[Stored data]
--------------------------------
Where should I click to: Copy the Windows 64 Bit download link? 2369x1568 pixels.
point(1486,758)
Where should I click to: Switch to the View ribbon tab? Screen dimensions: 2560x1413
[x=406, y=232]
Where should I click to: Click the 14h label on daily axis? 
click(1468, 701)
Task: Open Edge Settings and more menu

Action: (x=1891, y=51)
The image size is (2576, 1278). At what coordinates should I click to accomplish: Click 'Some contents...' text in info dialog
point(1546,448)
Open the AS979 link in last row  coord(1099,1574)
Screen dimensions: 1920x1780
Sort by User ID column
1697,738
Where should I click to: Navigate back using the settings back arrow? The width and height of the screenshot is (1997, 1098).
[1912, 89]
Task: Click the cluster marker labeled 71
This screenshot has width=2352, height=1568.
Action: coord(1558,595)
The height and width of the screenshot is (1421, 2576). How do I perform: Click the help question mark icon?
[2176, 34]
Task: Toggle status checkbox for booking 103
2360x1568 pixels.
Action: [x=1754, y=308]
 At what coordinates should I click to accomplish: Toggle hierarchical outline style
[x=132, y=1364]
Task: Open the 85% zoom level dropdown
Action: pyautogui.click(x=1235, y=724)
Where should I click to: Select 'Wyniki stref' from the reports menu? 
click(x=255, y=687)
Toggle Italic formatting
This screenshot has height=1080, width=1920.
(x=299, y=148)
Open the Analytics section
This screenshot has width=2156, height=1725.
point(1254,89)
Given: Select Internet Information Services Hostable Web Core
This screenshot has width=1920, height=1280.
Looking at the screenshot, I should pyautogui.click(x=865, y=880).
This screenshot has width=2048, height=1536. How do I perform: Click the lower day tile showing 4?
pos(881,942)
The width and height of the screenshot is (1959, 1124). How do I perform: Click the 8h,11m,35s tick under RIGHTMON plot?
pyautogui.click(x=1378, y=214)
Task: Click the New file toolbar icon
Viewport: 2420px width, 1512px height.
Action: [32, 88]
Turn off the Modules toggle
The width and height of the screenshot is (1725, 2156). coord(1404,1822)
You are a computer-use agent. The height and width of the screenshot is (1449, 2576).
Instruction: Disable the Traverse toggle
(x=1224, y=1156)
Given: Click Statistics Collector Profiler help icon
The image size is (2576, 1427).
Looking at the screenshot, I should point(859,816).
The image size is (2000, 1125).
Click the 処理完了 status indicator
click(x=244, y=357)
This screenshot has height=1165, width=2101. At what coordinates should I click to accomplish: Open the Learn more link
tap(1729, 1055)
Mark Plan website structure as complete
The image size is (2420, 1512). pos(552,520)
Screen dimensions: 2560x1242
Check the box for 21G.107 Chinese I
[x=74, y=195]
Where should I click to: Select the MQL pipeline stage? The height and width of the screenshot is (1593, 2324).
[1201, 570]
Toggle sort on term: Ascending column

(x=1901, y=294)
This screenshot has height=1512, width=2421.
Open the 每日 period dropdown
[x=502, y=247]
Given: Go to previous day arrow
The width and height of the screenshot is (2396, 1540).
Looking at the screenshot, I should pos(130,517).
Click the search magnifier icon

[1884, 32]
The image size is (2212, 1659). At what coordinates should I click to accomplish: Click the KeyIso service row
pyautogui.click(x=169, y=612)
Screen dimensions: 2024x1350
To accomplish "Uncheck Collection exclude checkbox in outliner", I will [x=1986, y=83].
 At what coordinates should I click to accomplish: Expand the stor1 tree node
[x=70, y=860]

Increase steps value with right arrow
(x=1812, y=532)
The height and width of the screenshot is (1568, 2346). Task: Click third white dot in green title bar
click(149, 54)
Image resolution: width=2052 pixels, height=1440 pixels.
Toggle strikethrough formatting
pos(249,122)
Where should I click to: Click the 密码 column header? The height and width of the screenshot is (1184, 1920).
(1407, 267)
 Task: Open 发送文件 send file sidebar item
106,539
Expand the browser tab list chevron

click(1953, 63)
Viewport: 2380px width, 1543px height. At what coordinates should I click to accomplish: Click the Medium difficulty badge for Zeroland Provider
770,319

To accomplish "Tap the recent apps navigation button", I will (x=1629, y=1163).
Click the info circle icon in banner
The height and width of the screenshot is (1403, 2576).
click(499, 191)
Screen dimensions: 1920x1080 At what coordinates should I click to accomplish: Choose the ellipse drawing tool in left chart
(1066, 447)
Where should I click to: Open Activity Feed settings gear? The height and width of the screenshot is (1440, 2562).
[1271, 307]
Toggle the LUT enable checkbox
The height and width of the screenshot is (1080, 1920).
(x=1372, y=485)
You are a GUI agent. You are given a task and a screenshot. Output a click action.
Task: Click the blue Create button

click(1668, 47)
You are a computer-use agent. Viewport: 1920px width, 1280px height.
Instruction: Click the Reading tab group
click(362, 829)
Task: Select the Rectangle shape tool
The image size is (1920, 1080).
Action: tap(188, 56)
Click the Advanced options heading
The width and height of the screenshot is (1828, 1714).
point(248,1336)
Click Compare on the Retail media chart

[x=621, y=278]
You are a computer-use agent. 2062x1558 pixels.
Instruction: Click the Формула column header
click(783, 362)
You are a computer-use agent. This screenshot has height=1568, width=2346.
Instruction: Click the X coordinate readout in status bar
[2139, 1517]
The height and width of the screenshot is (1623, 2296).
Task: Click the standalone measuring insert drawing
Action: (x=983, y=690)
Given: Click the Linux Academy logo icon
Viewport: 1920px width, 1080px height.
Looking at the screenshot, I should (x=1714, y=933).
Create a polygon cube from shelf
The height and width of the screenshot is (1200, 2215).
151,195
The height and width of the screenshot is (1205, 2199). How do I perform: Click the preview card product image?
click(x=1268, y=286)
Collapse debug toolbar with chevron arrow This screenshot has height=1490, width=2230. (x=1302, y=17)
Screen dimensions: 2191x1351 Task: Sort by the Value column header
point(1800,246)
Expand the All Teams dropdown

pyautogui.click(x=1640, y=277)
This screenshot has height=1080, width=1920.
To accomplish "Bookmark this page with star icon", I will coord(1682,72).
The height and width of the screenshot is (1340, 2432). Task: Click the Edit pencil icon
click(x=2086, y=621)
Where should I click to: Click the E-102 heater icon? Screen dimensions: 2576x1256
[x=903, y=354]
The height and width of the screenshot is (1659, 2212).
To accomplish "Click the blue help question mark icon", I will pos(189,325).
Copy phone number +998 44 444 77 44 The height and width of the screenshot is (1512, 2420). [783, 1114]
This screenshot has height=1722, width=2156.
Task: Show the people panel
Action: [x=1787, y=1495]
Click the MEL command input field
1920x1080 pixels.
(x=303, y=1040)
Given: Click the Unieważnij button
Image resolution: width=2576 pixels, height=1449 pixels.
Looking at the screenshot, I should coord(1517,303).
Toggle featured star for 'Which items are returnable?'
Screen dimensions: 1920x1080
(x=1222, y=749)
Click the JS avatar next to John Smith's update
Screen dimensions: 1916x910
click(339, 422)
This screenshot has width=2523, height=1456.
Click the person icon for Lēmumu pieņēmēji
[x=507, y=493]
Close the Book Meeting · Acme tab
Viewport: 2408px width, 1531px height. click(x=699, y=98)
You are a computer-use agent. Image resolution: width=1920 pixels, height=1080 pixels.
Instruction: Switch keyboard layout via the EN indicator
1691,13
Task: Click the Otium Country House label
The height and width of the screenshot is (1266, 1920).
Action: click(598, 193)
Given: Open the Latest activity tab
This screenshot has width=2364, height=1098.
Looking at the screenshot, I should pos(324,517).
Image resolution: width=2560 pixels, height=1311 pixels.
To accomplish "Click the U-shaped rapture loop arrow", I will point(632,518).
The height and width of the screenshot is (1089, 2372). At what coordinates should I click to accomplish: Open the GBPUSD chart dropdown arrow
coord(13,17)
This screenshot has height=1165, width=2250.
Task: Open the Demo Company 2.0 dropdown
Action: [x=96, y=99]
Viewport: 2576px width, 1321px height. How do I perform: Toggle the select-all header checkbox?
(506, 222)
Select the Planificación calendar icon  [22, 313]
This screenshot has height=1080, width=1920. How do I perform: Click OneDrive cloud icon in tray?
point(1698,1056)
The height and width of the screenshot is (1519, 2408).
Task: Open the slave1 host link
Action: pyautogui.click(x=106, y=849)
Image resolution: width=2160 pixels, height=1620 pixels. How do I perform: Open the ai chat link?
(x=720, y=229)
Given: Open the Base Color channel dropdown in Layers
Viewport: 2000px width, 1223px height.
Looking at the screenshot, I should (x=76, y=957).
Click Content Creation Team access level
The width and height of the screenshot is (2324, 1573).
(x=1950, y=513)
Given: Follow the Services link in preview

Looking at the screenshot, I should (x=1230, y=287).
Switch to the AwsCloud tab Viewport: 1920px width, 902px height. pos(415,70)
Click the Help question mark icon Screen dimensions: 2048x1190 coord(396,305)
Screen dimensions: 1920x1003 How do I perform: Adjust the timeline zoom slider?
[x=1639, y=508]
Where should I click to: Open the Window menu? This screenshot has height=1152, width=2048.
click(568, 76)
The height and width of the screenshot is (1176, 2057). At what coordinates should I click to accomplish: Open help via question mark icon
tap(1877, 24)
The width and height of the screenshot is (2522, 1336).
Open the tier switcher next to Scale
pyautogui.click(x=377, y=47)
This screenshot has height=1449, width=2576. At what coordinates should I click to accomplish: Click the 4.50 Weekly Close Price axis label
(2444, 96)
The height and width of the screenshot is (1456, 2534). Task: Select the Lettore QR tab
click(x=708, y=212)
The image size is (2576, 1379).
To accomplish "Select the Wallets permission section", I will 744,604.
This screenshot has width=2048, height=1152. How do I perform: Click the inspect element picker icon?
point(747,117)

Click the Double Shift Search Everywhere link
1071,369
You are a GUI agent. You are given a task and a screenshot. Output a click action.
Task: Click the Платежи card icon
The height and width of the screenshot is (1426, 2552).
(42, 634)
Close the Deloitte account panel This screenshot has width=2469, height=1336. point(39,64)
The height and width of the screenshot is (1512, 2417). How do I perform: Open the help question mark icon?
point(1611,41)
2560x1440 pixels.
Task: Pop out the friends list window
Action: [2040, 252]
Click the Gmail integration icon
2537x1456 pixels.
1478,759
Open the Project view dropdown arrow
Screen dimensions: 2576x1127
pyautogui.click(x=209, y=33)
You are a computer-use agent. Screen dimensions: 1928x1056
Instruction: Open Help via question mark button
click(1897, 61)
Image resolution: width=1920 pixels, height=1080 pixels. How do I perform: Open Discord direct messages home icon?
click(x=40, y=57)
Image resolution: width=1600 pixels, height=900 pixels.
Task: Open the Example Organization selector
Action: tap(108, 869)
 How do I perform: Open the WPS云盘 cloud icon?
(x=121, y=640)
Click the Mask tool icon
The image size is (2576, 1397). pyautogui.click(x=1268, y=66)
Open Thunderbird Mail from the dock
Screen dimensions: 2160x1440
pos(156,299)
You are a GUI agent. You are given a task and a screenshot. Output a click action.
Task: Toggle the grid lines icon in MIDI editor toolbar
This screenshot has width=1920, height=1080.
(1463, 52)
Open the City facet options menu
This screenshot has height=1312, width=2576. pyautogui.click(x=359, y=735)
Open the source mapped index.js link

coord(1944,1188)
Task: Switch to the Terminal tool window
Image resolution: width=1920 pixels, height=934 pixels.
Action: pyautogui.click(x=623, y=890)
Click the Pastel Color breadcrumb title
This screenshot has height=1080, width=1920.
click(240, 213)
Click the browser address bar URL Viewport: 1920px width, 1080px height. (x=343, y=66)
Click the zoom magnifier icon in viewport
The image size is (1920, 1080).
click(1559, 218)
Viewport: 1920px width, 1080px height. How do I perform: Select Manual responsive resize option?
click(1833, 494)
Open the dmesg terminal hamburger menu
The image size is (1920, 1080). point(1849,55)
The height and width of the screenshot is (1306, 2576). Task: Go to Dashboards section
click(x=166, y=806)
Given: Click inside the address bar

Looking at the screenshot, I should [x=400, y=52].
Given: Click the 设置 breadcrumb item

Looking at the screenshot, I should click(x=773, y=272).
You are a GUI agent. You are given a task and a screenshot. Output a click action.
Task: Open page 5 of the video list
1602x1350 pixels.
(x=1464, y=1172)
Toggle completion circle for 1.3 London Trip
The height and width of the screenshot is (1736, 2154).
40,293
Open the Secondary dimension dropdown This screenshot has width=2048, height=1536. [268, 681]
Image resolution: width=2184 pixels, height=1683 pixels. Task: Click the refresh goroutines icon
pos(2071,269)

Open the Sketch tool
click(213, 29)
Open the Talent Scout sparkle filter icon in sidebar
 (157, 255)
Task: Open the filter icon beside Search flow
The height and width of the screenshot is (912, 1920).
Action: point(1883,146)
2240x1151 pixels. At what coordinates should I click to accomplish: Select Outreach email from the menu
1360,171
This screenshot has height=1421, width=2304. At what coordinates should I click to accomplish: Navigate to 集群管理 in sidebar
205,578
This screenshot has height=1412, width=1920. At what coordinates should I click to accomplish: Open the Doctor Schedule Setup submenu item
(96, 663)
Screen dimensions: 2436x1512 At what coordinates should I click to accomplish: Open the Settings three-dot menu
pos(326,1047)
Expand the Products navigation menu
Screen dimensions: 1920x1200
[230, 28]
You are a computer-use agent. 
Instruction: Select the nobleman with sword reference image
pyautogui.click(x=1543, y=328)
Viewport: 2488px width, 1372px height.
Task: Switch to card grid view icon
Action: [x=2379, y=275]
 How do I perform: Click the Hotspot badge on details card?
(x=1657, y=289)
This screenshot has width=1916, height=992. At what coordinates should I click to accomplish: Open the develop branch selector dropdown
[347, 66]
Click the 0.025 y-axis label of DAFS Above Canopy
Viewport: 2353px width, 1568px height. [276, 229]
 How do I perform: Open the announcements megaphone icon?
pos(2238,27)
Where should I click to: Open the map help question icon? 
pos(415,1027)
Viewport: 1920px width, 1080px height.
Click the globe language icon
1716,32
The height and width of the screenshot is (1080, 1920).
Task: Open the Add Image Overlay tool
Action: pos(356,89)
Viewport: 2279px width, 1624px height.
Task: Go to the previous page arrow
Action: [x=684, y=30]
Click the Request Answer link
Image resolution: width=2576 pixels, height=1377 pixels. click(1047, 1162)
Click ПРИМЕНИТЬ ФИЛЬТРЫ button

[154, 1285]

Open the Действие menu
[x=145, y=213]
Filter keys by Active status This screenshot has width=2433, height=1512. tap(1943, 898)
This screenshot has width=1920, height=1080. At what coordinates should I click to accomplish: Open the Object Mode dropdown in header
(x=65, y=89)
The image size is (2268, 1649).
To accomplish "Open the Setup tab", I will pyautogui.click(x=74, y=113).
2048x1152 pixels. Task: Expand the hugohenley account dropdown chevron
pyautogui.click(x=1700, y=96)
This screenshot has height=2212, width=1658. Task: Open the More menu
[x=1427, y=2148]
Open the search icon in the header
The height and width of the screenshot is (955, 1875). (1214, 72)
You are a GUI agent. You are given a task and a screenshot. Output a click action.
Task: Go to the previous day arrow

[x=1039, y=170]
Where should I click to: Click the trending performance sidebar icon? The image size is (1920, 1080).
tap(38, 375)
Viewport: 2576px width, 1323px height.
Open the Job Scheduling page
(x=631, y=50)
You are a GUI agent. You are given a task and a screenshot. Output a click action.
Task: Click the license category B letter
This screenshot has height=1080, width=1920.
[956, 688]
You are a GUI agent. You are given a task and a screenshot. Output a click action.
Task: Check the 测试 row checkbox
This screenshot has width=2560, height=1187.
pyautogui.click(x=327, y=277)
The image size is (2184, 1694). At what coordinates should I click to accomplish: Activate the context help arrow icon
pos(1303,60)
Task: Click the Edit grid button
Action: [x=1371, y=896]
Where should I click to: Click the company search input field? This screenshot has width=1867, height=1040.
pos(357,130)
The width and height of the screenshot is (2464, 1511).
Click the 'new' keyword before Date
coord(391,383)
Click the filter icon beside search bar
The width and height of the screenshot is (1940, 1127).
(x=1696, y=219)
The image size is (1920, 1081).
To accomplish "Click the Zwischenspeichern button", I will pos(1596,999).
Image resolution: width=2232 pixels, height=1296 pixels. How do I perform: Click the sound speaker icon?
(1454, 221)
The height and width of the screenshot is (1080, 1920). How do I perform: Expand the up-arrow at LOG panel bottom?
--------------------------------
**WORK INSTRUCTION**
The lines to extract from the data above begin with the line containing "Viewport: 2380px width, 1543px" and end with the line containing "You are a computer-use agent. This". Extract them exactly, including both.

**OUTPUT OF THE EXERCISE**
Viewport: 2380px width, 1543px height. At what coordinates should I click to accomplish: Click the Medium difficulty badge for Zeroland Provider
770,319

To accomplish "Tap the recent apps navigation button", I will (x=1629, y=1163).
Click the info circle icon in banner
The height and width of the screenshot is (1403, 2576).
click(499, 191)
Screen dimensions: 1920x1080 At what coordinates should I click to accomplish: Choose the ellipse drawing tool in left chart
(1066, 447)
Where should I click to: Open Activity Feed settings gear? The height and width of the screenshot is (1440, 2562).
[1271, 307]
Toggle the LUT enable checkbox
The height and width of the screenshot is (1080, 1920).
(x=1372, y=485)
You are a GUI agent. You are given a task and a screenshot. Output a click action.
Task: Click the blue Create button

click(1668, 47)
You are a computer-use agent. Viewport: 1920px width, 1280px height.
Instruction: Click the Reading tab group
click(362, 829)
Task: Select the Rectangle shape tool
The image size is (1920, 1080).
Action: tap(188, 56)
Click the Advanced options heading
The width and height of the screenshot is (1828, 1714).
point(248,1336)
Click Compare on the Retail media chart

[x=621, y=278]
You are a computer-use agent. 2062x1558 pixels.
Instruction: Click the Формула column header
click(783, 362)
You are a computer-use agent. This screenshot has height=1568, width=2346.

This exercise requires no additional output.